[Materials provided]

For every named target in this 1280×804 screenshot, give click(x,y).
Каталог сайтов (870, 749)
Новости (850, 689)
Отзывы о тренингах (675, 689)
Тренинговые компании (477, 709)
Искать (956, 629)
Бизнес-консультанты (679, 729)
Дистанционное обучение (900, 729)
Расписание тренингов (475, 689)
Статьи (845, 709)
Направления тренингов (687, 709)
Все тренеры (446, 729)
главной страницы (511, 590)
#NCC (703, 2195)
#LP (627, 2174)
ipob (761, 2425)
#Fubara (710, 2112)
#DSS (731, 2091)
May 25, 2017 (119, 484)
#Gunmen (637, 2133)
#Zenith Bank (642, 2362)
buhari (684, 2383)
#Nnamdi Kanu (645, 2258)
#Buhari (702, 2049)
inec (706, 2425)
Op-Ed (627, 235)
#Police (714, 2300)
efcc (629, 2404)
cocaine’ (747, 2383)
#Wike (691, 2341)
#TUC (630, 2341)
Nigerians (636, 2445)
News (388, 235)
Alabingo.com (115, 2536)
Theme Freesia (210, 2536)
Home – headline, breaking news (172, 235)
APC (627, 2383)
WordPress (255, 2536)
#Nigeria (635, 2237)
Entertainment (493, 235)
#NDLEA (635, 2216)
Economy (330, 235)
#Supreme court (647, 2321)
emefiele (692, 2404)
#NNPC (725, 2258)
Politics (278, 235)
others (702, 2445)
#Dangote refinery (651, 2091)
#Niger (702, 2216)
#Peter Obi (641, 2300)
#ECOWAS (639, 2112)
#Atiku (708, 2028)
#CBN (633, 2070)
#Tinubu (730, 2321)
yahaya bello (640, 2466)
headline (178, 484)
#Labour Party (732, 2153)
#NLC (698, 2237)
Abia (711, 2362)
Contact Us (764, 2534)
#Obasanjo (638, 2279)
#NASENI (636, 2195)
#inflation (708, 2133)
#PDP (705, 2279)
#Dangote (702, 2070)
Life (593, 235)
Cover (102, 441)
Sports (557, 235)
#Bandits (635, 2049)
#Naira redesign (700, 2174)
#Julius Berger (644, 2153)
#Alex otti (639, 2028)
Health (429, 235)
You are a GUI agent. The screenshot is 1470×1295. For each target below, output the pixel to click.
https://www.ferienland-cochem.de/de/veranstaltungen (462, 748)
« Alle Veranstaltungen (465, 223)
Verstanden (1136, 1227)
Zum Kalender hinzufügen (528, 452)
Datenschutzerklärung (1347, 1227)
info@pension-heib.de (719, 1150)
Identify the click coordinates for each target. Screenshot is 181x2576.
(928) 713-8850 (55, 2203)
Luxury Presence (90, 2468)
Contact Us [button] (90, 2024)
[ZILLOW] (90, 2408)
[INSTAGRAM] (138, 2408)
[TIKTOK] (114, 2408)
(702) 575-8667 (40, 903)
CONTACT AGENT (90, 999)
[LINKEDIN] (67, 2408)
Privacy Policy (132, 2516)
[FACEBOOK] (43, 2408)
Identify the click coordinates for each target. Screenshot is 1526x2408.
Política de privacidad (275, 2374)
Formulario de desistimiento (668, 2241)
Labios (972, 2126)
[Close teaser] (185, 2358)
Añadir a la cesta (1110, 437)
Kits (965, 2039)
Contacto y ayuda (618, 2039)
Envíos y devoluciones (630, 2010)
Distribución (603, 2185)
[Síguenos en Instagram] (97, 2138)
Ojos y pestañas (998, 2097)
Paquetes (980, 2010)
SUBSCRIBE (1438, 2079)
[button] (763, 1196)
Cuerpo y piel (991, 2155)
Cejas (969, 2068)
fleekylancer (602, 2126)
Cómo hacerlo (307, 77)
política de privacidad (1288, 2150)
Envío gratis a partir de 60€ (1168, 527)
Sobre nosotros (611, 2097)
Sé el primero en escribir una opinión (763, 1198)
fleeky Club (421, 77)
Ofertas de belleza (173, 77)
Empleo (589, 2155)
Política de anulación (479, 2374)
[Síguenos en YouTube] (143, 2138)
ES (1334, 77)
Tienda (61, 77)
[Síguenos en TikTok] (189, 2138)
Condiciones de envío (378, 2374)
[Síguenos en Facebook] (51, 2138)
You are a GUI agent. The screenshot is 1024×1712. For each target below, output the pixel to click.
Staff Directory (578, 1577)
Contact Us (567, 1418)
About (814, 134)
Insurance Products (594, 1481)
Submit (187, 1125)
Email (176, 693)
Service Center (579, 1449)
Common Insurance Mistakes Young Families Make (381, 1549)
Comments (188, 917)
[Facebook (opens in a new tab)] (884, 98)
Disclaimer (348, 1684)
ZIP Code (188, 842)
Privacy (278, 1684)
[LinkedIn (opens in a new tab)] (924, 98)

[/Materials provided]

▶ Directions
Once the line containing "#CBN (633, 2070)" has been written out, please stop; every line before it, back to the first line of the records above, should be given exactly.

▶ Answer to this task
For every named target in this 1280×804 screenshot, give click(x,y).
Каталог сайтов (870, 749)
Новости (850, 689)
Отзывы о тренингах (675, 689)
Тренинговые компании (477, 709)
Искать (956, 629)
Бизнес-консультанты (679, 729)
Дистанционное обучение (900, 729)
Расписание тренингов (475, 689)
Статьи (845, 709)
Направления тренингов (687, 709)
Все тренеры (446, 729)
главной страницы (511, 590)
#NCC (703, 2195)
#LP (627, 2174)
ipob (761, 2425)
#Fubara (710, 2112)
#DSS (731, 2091)
May 25, 2017 (119, 484)
#Gunmen (637, 2133)
#Zenith Bank (642, 2362)
buhari (684, 2383)
#Nnamdi Kanu (645, 2258)
#Buhari (702, 2049)
inec (706, 2425)
Op-Ed (627, 235)
#Police (714, 2300)
efcc (629, 2404)
cocaine’ (747, 2383)
#Wike (691, 2341)
#TUC (630, 2341)
Nigerians (636, 2445)
News (388, 235)
Alabingo.com (115, 2536)
Theme Freesia (210, 2536)
Home – headline, breaking news (172, 235)
APC (627, 2383)
WordPress (255, 2536)
#Nigeria (635, 2237)
Entertainment (493, 235)
#NDLEA (635, 2216)
Economy (330, 235)
#Supreme court (647, 2321)
emefiele (692, 2404)
#NNPC (725, 2258)
Politics (278, 235)
others (702, 2445)
#Dangote refinery (651, 2091)
#Niger (702, 2216)
#Peter Obi (641, 2300)
#ECOWAS (639, 2112)
#Atiku (708, 2028)
#CBN (633, 2070)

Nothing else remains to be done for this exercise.